La Cour d’appel substitue à la peine de 8 mois d’emprisonnement infligée en première instance une peine de 12 mois d’emprisonnement avec sursis à être purgée dans la collectivité. Elle est d’avis que le juge commet une erreur en orientant sa décision uniquement en fonction de la conséquence tragique, soit la mort du motocycliste, faisant de la gravité objective de l’infraction un facteur aggravant qui empêche une autre mesure que l’emprisonnement en milieu carcéral.

« [60] Il ressort clairement de sa décision que la conséquence tragique, soit la mort de la victime, est le facteur pour lequel le juge refuse d’ordonner l’emprisonnement dans la collectivité. Or, il s’agit du crime uniquement. Il n’est pas contesté que la peine doit à la fois punir le crime et le délinquant.

[61]  Le juge explique le caractère tragique de l’événement, notamment qu’il en résulte la mort d’un être humain et un impact douloureux pour la famille de la victime.  

[…]

[63] Le juge reconnaît par ailleurs que le rapport présentenciel, préparé par une criminologue, conclut que l’environnement social de l’appelant ne démontre aucun facteur criminogène, que l’accident constitue un cas isolé et circonstanciel, que le risque de récidive apparaît faible et que les démarches judiciaires semblent comporter un effet dissuasif significatif.

[…]

[66] Pourtant, après avoir constaté que les facteurs atténuants comme l’absence d’antécédents judiciaires, l’âge, sa bonne réputation, un emploi stable et le soutien de sa famille, le juge affirme que « vu la nature du crime, ces facteurs apparaissent jouer un rôle mineur hormis le lien d’emploi » et que « bien qu’à charge de redite, cela s’avère peu utile ici au regard de l’infraction et des circonstances entourant sa commission. ».

[…]

[71] Le fait d’ancrer dans les conséquences de l’infraction l’exclusion de l’emprisonnement avec sursis est une erreur puisque le décès est, par nécessité, toujours présent dans le cas d’une conduite dangereuse causant la mort. Le juge s’attarde uniquement à punir l’infraction. Il s’agit d’une erreur de principe qui est aggravée par le fait d’avoir exclu, sans motifs, l’objectif de réhabilitation. Il s’agit de la seconde erreur de principe. Ces deux erreurs ont eu une incidence sur la peine et elles justifient l’intervention de la Cour. 

[…]

[73] S’il est vrai, comme le souligne le juge de la peine, que le législateur a augmenté la peine maximale et qu’il a, comme le souligne l’intimé, intégré une déclaration de principe à l’article 320.12 C.cr.   énonçant, entre autres, que « la protection de la société est favorisée par des mesures visant à dissuader quiconque de conduire un moyen de transport de façon dangereuse ou avec les capacités affaiblies par l’effet de l’alcool ou d’une drogue, car ce type de comportement représente une menace pour la vie, la sécurité et la santé des Canadiens », je rappelle de nouveau que le législateur a rétabli la possibilité d’ordonner l’emprisonnement avec sursis pour l’infraction de conduite dangereuse causant la mort. 

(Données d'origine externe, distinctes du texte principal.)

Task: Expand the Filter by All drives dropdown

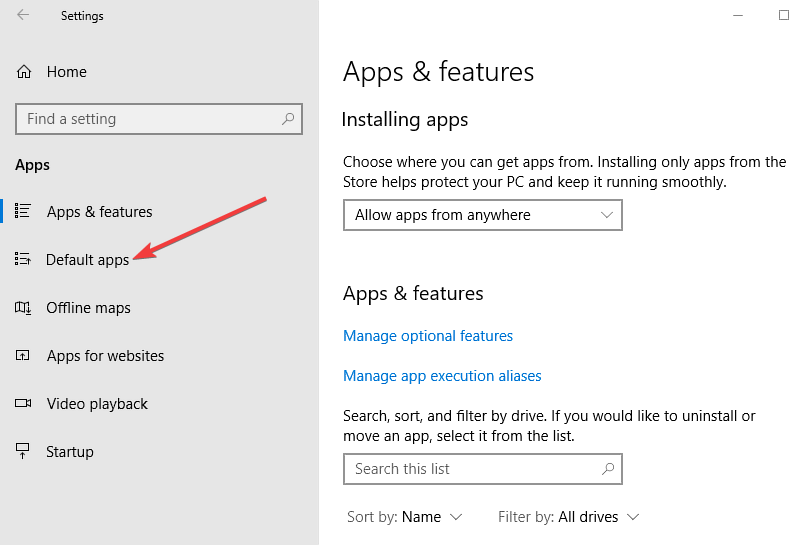Action: [568, 517]
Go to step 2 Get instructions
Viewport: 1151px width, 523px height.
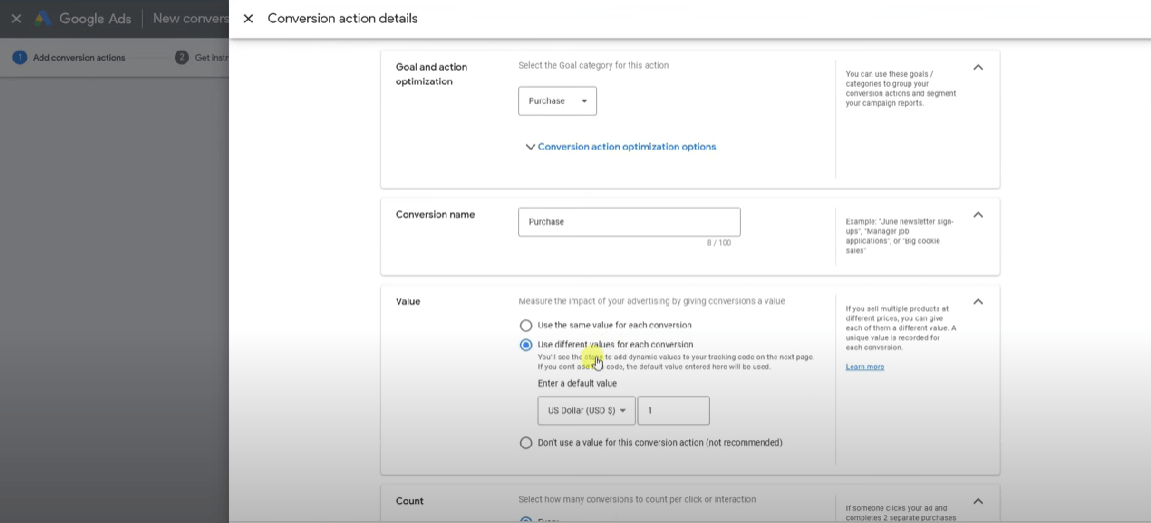203,57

[74] Or, rien dans la présente affaire n’y fait obstacle, ni juridiquement ni factuellement. L’emprisonnement avec sursis est une modalité de la peine qui convient à la situation. »

Cet arrêt est également l’occasion de rappeler que l’interdiction de conduire ou les restrictions à l’utilisation d’un véhicule pendant les procédures sont des éléments pouvant être pris en compte dans l’imposition de la peine.

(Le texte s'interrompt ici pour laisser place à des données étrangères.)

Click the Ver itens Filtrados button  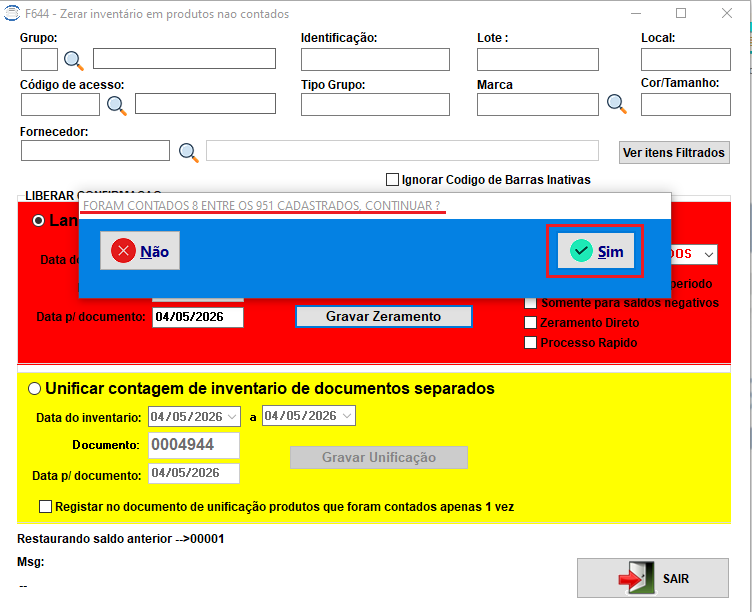tap(674, 153)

« [45] L’appelant est également soumis à des restrictions importantes pour la conduite d’un véhicule depuis le dépôt des accusations, le 9 juillet 2020 jusqu’en février 2022, moment où l’interdiction de conduire a été considérablement assouplie pour se limiter essentiellement à entre 22 h et 4 h ainsi que le samedi et le dimanche. Dans l’ordonnance de mise en liberté en appel, les conditions ont été davantage assouplies sans opposition du ministère public.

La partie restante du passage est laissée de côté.